16. Как-то так выходит в межчеловеческих отношениях, что каждый раз, высказывая свое мнение, человек ошибается. Ведь на самом деле мнение носит черты мимолетности, некоей одноразовости, как правильный ход в шахматах. Ход может иногда быть идеальным в конкретной партии, в данной ситуации. Тогда изменяется соотношение сил на доске. И прежний правильный ход уже больше ни на что не годен. Это не патентованное решение, а всего лишь ход. Своей правильностью он преобразует ситуацию и требует искать другой правильный ход. Так и выигрывают. В шахматах.

Почему мы не хотим понять, что наши мнения не могут быть всегда верными?.. Мнение как расфасовочная оценка человека? Хм. Если уже иметь такие мнения, то только свежие, каждый раз совершенно новые.

Именно так. В июне мы носим сандалии, но когда приходит зима, лучше поменять их на сапожки. А как часто мы пересматриваем свои мнения?
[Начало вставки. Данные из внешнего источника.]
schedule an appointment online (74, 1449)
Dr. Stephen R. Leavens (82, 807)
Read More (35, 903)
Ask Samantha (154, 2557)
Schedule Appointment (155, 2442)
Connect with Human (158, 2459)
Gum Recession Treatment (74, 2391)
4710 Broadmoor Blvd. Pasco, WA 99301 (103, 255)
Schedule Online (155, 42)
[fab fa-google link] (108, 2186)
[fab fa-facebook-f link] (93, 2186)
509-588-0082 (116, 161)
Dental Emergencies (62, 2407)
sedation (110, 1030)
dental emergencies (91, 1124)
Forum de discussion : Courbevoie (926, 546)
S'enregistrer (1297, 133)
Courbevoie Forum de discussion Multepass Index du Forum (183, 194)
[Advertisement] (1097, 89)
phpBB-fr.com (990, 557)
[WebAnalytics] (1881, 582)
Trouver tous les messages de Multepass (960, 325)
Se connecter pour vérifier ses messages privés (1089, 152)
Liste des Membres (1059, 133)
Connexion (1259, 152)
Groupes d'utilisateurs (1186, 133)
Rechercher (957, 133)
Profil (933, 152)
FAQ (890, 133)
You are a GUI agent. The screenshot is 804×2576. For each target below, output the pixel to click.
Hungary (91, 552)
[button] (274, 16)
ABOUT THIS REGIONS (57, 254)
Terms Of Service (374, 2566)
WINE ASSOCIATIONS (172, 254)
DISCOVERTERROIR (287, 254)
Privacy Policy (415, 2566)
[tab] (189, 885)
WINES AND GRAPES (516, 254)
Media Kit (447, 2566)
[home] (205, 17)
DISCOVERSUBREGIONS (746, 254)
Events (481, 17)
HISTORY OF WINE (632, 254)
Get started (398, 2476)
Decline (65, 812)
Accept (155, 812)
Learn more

Только тогда, когда нас вынуждают к этому собственные ошибки.

Я часто беседую об этом со слушателями моих курсов – полицейскими и тюремными надзирателями – в ходе авторских лекций на тему разницы культур.

Но кое о каких сюжетикax из ярких примеров я умалчиваю, потому что мне стыдно.

Вот, наконец, судья выносит окончательный приговор в деле Арека Сынульского:

– …punishment by imprisonment… and the sentence will be one of a four years!

Дословно это означает: приговаривается к лишению свободы… сроком на четыре года. Четыре года тюряги, чувак!

Да, это не восемнадцать месяцев, на которых настаивала защита, а динамик на скамье подсудимых настолько плохо работает, что, хотя я видела губы говорящего и знала это дело вдоль и поперек, а в моей фотографической, моторной и эмоциональной памяти отпечатались все шестьсот семьдесят девять страниц показаний, справок и отчетов, девять свидетелей и весь состав сторон обвинения и защиты, от разницы между ожиданиями и действительностью я теряюсь и перевожу дословно, изрекая что-то в этом роде:

– …приговаривается на один и четыре года. На шестнадцать месяцев, что ли? Год и четыре.

Весь зал замер в удивлении. Даже королевская прокуратура поражена суровостью приговора. Судья удалился. На Арека немедленно надели наручники и повели в подвал, в казематы, в камеру. Он спускается по лестнице как-то неловко и выглядит просто жалко. Наручники у него на запястьях, но почему-то из-за этого ноги отказываются идти по ступенькам; нарушена координация движений. Когда за ним захлопывается решетка после разблокировки дверей «клетки» со скамьей подсудимых, я выхожу из нее и спрашиваю нашего попугая в парике:

– Сколько?

– Четыре года…

– Как четыре?! Я думала, год и четыре десятых… О боже!

Я бегу в камеру, прошу о немедленном свидании, чтобы сообщить об ошибке. Что я наделала!

– Арек! Прости! Я спорола глупость. Не расслышала толком. Тебе дали четыре года.

– Четыре?..

– Ну да. У меня в голове что-то замкнуло! Прости! О боже!

– Да что вы нервничаете-то? Я знаю, что четыре года.

– Знаешь?… Откуда?

– На это и моего английского хватило.

– Но я ведь сказала… в такой важный для тебя момент!

– Вы сказали: четыре года. Это у вас сейчас что-то с нервами.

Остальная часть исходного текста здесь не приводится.